• Instructions for the task
Set down each line from the line holding "Task: Open the Raster menu" to the last line of the entries below, exactly, with both ends included and without pictures.

• Dataset extract
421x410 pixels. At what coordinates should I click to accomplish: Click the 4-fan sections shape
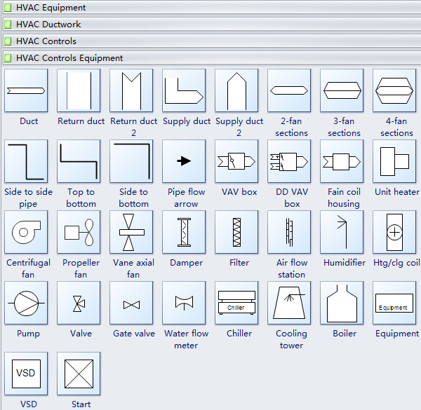pos(395,90)
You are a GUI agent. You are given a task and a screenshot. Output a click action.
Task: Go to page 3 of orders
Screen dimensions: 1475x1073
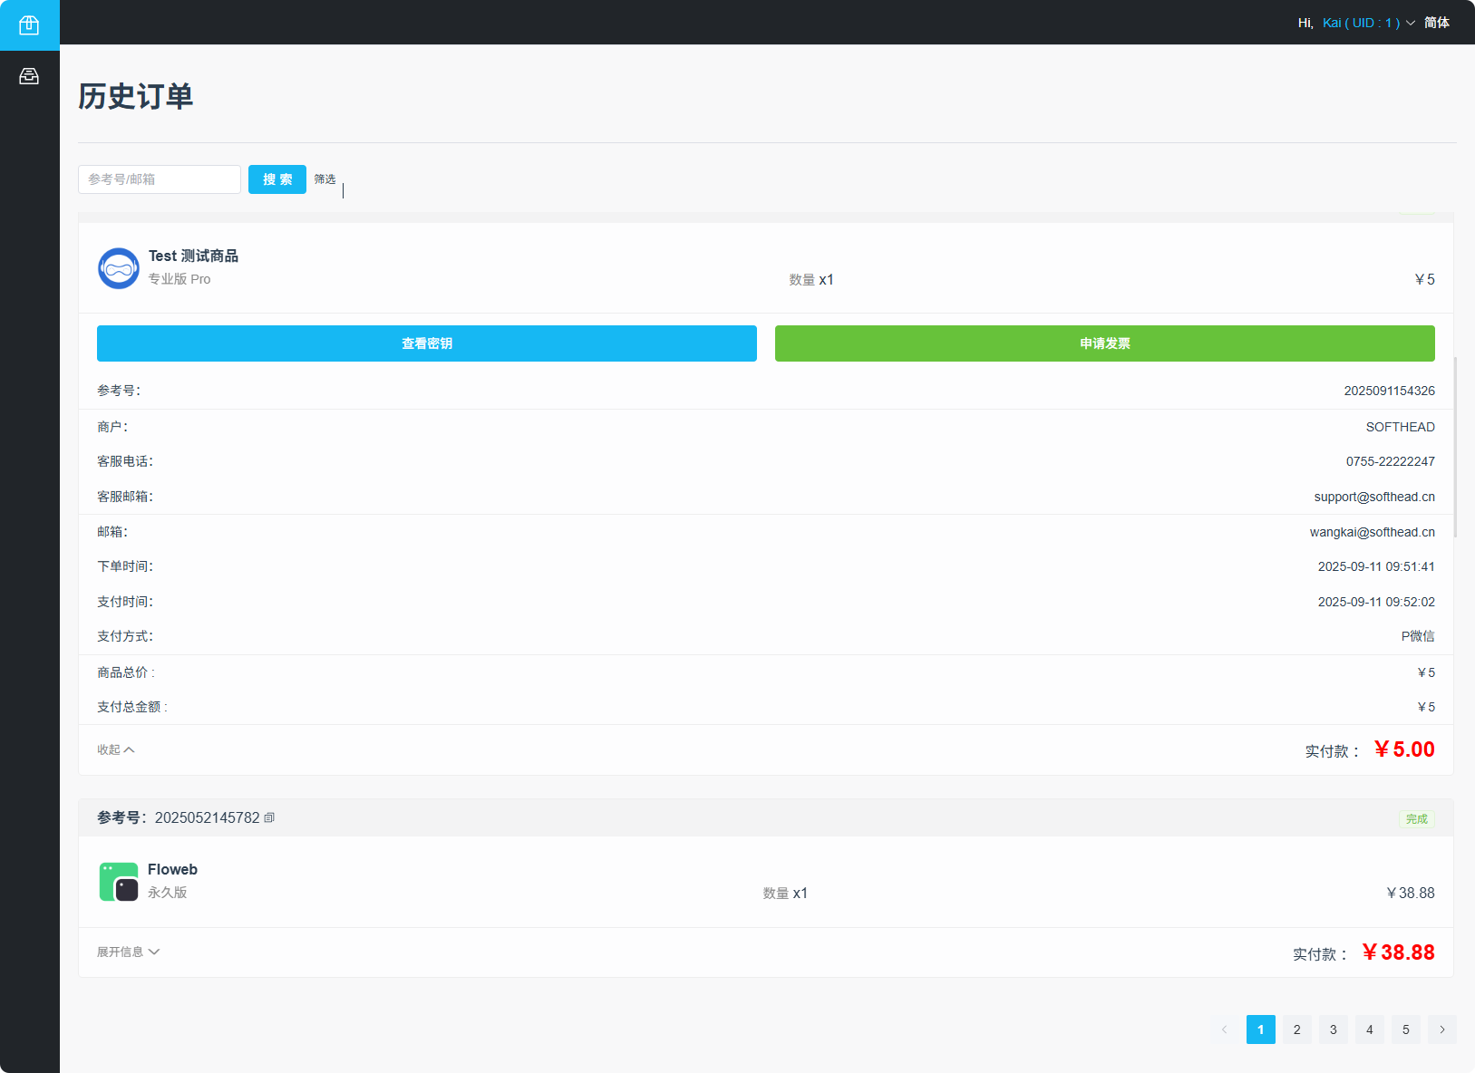click(x=1333, y=1030)
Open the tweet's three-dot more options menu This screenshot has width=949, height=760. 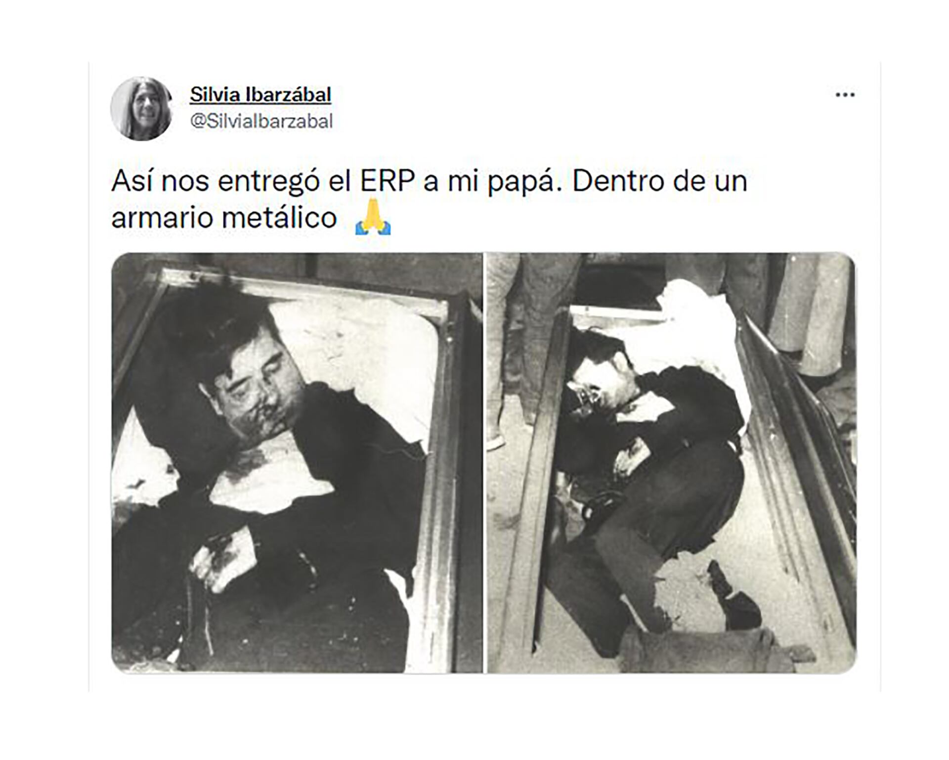point(845,94)
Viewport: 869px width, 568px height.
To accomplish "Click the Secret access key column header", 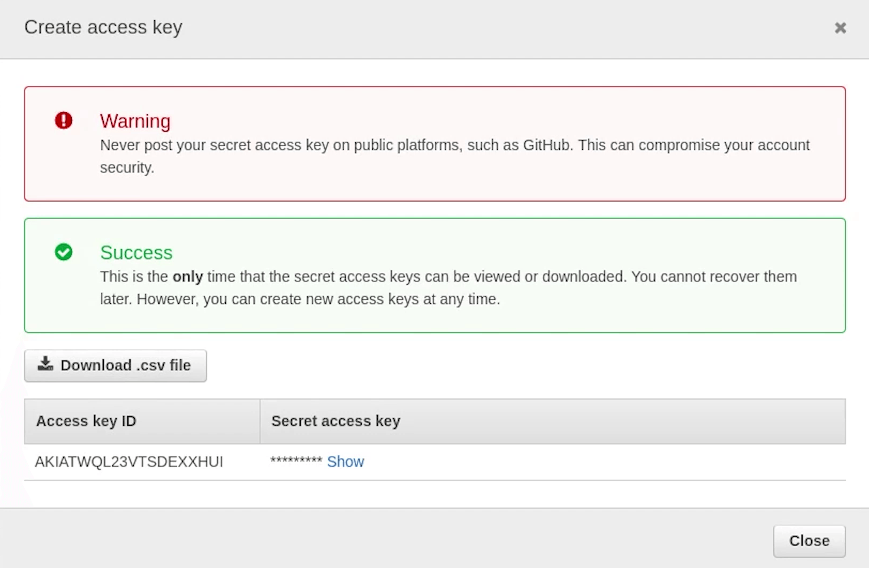I will pos(336,421).
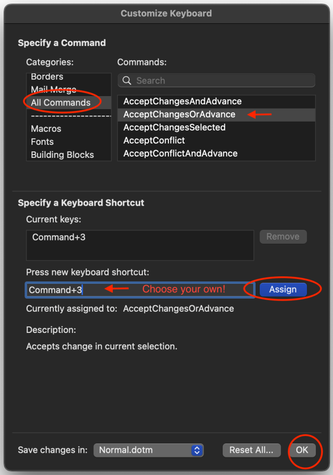Open the Save changes in dropdown

(x=148, y=450)
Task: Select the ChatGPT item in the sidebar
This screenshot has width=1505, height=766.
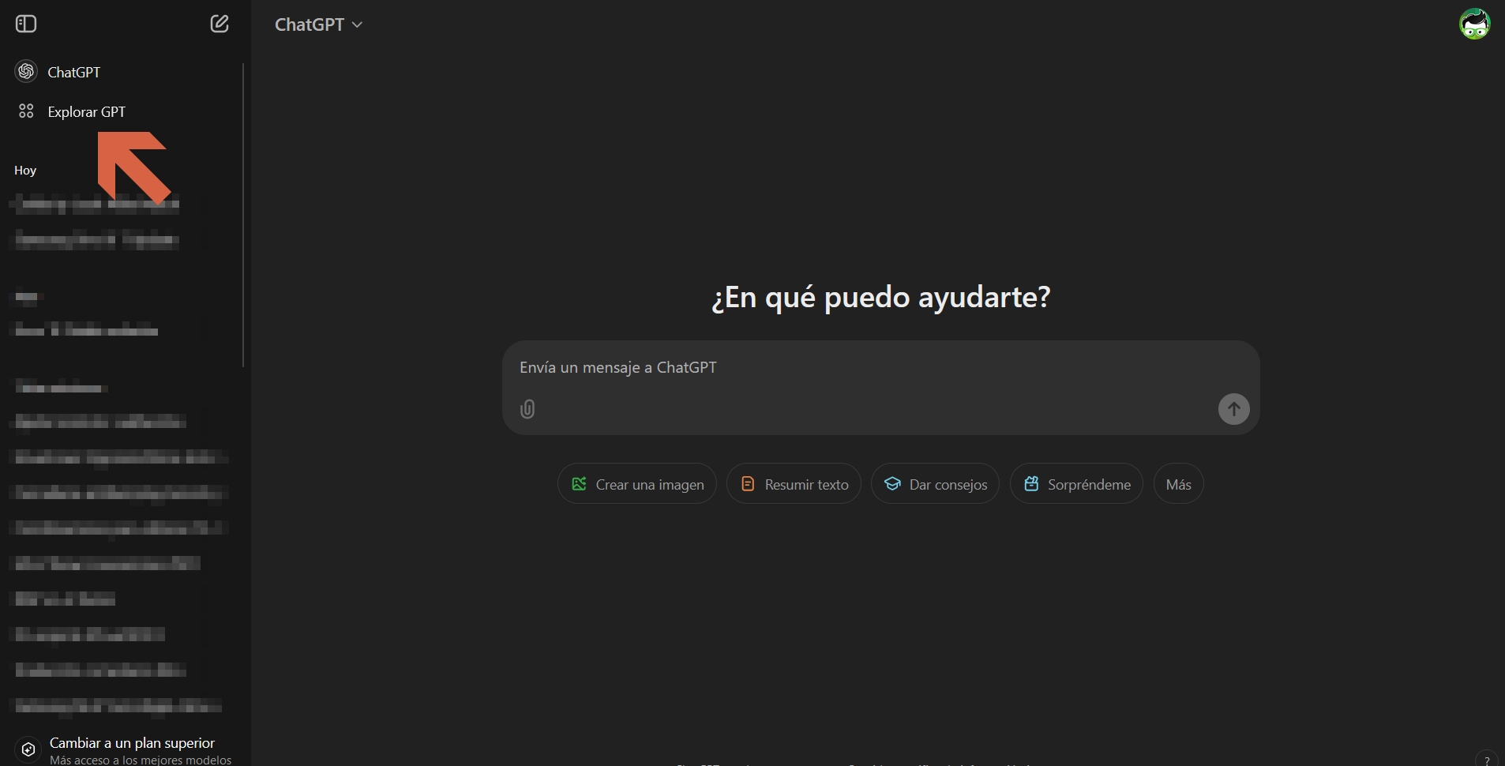Action: [x=73, y=72]
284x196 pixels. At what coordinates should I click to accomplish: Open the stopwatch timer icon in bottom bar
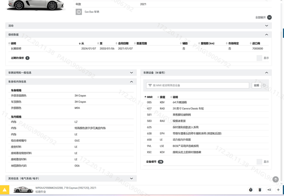click(251, 190)
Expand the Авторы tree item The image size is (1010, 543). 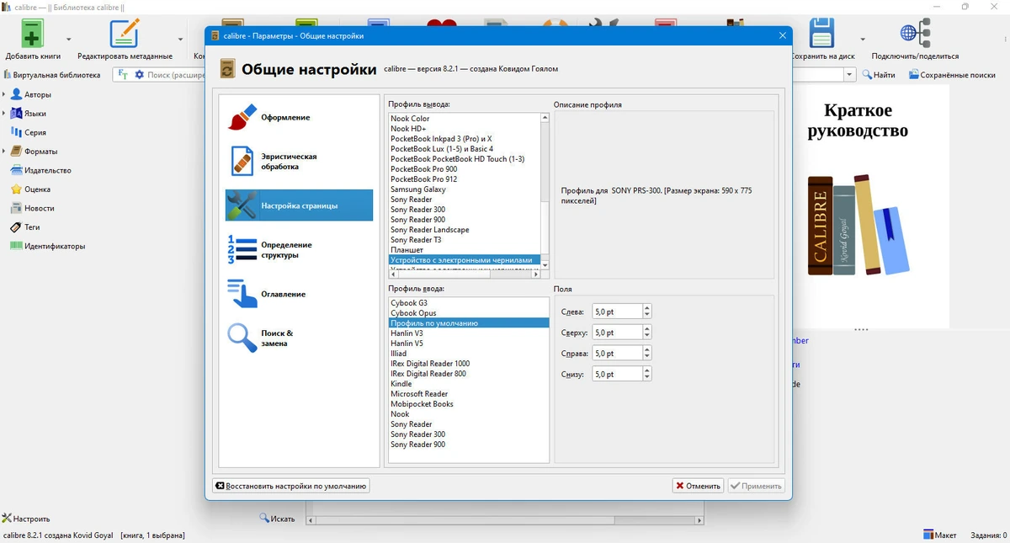pyautogui.click(x=4, y=94)
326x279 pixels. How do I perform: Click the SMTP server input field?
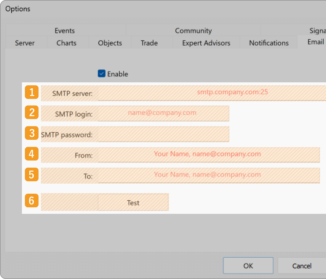pos(212,92)
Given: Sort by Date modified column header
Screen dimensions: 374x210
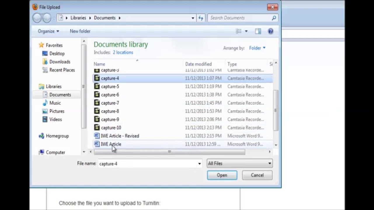Looking at the screenshot, I should point(199,64).
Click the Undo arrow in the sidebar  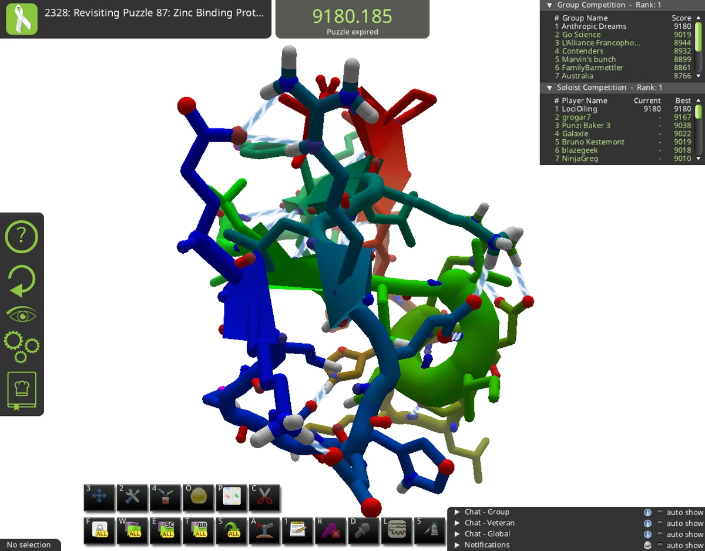[21, 280]
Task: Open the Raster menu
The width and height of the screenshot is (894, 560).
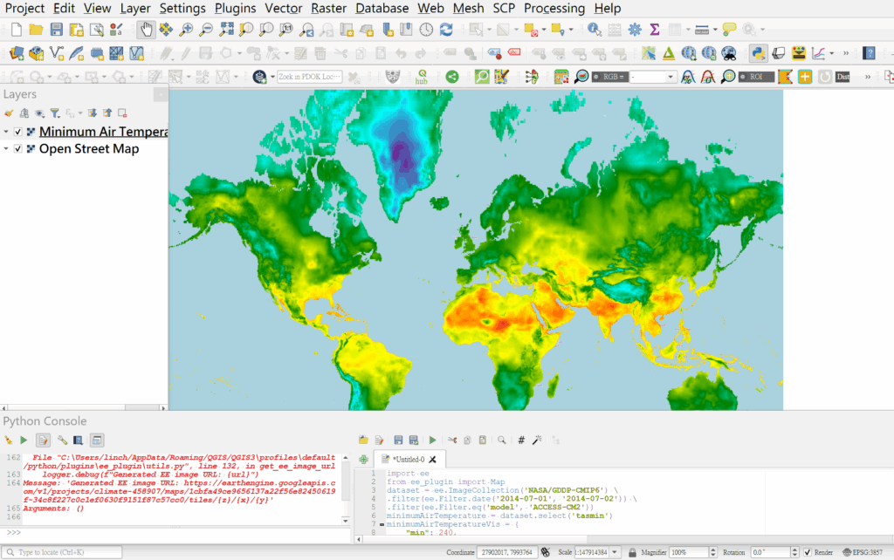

• Written response
Task: Open the Raster menu
The width and height of the screenshot is (894, 560).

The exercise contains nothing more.